Eugene O'Neill Statue - New London, Connecticut

JT Lynch Photo

The boy sits on the gray boulder by the City Pier, looking out into the harbor. A poignant figure immortalized as a statue, he will forever be a child on this spot.

He is Eugene O’Neill, and the spot is New London, Connecticut. One of America’s finest playwrights, and a Nobel laureate in literature, O’Neill spent his summers here until 1915.  His father, actor James O’Neill, took a house on Pequot Avenue, and called it Monte Cristo Cottage, a few years before Eugene was born in the late 1880s. 

JT Lynch Photo

The figure wears the lace-up boots, the diminutive cap of a child of the late nineteenth century. He is alone, a boy with much on his mind, who perhaps needs the solitude.

Much has been written of Eugene O’Neill’s troubled family—he wrote much of that himself—and there is a seriousness in the expression of the statue that indicates perhaps burdens too heavy for a child to carry, that the man will continue to shoulder the rest of his life.

JT Lynch Photo

It is believed that O’Neill wrote two of his plays here in New London, the rare comedy, Ah, Wilderness!, and the dark tragedy based on his own family, Long Day’s Journey Into Night. Not only did he write them here, but New London is the setting for those stories.

JT Lynch Photo

What is he writing on the pad of paper in his lap?  Is he drawing the boats on the harbor, or as he looks beyond the mouth of the Thames River, does he seem some less bleak future out towards Long Island Sound?
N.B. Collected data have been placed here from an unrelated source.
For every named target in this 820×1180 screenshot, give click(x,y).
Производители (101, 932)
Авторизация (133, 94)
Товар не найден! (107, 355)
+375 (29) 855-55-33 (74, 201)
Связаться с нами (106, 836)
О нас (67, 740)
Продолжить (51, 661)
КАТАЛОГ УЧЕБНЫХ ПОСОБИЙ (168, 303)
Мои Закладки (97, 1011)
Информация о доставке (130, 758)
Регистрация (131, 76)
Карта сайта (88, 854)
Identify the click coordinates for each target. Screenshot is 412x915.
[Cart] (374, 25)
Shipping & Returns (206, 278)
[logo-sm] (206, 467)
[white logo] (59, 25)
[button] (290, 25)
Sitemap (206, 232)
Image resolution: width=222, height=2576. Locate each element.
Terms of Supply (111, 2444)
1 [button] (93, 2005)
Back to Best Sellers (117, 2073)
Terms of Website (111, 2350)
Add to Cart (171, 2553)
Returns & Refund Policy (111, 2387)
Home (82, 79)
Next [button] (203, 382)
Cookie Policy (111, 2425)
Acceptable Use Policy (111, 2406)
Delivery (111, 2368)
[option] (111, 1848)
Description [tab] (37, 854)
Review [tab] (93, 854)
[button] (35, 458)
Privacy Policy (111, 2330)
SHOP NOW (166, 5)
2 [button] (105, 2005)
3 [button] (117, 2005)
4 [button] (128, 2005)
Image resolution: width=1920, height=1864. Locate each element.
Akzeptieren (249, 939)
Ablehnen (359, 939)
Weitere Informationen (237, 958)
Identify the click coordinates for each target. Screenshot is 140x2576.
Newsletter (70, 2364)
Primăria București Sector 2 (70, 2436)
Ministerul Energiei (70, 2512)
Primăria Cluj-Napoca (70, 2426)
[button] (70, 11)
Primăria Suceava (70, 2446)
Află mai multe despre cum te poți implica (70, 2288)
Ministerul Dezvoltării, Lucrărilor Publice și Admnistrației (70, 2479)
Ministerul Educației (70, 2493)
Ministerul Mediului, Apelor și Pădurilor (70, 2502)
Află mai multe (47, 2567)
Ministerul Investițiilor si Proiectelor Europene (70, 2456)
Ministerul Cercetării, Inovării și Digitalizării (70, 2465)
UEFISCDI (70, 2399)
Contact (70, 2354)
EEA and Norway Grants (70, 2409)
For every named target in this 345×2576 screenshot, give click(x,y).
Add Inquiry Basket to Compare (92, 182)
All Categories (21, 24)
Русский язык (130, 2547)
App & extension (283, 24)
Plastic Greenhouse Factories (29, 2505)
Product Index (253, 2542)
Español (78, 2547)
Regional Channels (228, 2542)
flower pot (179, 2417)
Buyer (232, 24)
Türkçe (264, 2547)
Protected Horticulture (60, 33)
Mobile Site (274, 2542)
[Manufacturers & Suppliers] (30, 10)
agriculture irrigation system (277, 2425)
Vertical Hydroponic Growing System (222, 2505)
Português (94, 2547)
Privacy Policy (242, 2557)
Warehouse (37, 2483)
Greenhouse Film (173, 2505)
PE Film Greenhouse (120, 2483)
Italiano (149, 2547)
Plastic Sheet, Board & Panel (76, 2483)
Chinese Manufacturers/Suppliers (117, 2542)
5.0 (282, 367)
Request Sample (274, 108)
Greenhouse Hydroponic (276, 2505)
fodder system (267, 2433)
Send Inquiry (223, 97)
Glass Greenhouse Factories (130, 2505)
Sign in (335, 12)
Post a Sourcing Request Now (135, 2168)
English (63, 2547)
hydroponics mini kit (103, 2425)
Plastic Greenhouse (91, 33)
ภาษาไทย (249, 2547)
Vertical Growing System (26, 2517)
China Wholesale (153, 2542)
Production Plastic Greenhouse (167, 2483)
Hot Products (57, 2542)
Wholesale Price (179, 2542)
Is he taking notes on his own future?  He is not at play.

JT Lynch Photo

The statue was unveiled in 1988, some 35 years after O’Neill’s death (Monte Cristo Cottage was designated a National Historic Landmark in 1971).  The sculptor is Norman Legassie. The image is based on a photograph of young Eugene by Nikolas Mury.

Nikolas Mury Photo


The bronze has tarnished to green, but the compelling, enigmatic expression remains.